VEla, em cima, não dormia também. Sobre a cômoda, dentro de uma bacia, a lamparina extinguia-se, com um mau cheiro de morrão de azeite; brancuras de saias caídas no chão destacavam; e os olhos do gato, que não sossegava, reluziam pela escuridão do quarto com uma claridade fosfórica e verde.
Na casa vizinha, uma criança chorava sem cessar. Amélia sentia a mãe embalar-lhe o berço, cantar-lhe baixo:
Dorme, dorme, meu menino,
Que a tua mãe foi à fonte!
Era a pobre Catarina engomadeira, que o tenente Sousa deixara com um filho no berço, e grávida de outro - para ir casar a Extremoz! Tão bonita era, tão loura - e mirrada agora, tão chupada!
Dorme, dorme, meu menino,
Que a tua mãe foi à fonte!
Como ela conhecia aquela cantiga! Quando tinha sete anos sua mãe dizia-a, nas longas noites de Inverno, ao irmãozinho que morrera!
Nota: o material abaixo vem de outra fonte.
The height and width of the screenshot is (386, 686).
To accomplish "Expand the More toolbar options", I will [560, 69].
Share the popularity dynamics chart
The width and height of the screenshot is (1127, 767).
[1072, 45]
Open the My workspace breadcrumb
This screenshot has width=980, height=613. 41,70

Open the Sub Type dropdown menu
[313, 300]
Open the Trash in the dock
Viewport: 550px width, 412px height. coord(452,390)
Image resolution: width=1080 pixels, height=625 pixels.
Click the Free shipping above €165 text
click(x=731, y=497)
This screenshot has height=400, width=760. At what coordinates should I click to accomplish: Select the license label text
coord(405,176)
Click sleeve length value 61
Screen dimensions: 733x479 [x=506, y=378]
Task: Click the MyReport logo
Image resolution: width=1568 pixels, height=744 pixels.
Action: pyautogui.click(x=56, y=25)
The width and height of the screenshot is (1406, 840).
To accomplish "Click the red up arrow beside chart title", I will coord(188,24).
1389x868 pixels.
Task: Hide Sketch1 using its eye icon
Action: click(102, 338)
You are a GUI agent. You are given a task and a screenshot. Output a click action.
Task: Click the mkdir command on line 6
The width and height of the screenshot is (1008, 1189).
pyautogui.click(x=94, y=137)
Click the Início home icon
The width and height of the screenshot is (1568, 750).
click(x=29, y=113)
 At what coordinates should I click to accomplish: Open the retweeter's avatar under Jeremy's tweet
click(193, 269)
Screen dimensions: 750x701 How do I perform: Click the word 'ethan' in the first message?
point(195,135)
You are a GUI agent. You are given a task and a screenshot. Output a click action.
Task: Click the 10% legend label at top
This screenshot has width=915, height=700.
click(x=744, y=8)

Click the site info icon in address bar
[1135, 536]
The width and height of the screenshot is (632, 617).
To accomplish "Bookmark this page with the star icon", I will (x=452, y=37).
Lembrava-se bem! moravam então noutra casa, ao pé da estrada de Lisboa; à janela do seu quarto havia um limoeiro e a mãe punha, na sua ramagem luzidia, os cueiros do Joãozinho, a secarem ao sol. Não conhecera o papá. Fora militar, morrera novo; e a mãe ainda suspirava ao falar da sua bela figura com o uniforme de cavalaria. Aos oito anos ela foi para a mestra. Como se lembrava! A mestra era uma velhita roliça e branca, que fora tacho das freiras de Santa Joana de Aveiro; com os seus óculos redondos, junto à janela, empurrando a agulha, morria-se por contar histórias do convento: as perrices da escrivã, sempre a escabichar os dentes furados; a madre rodeira, preguiçosa e pacata, com uma pronúncia minhota; a mestra de cantochão, admiradora de Bocage e que se dizia descendente dos Távoras; e a legenda de uma freira que morrera de amor, e cuja alma ainda em certas noites percorria os corredores, soltando gemidos dolorosos e clamando: - Augusto! Augusto!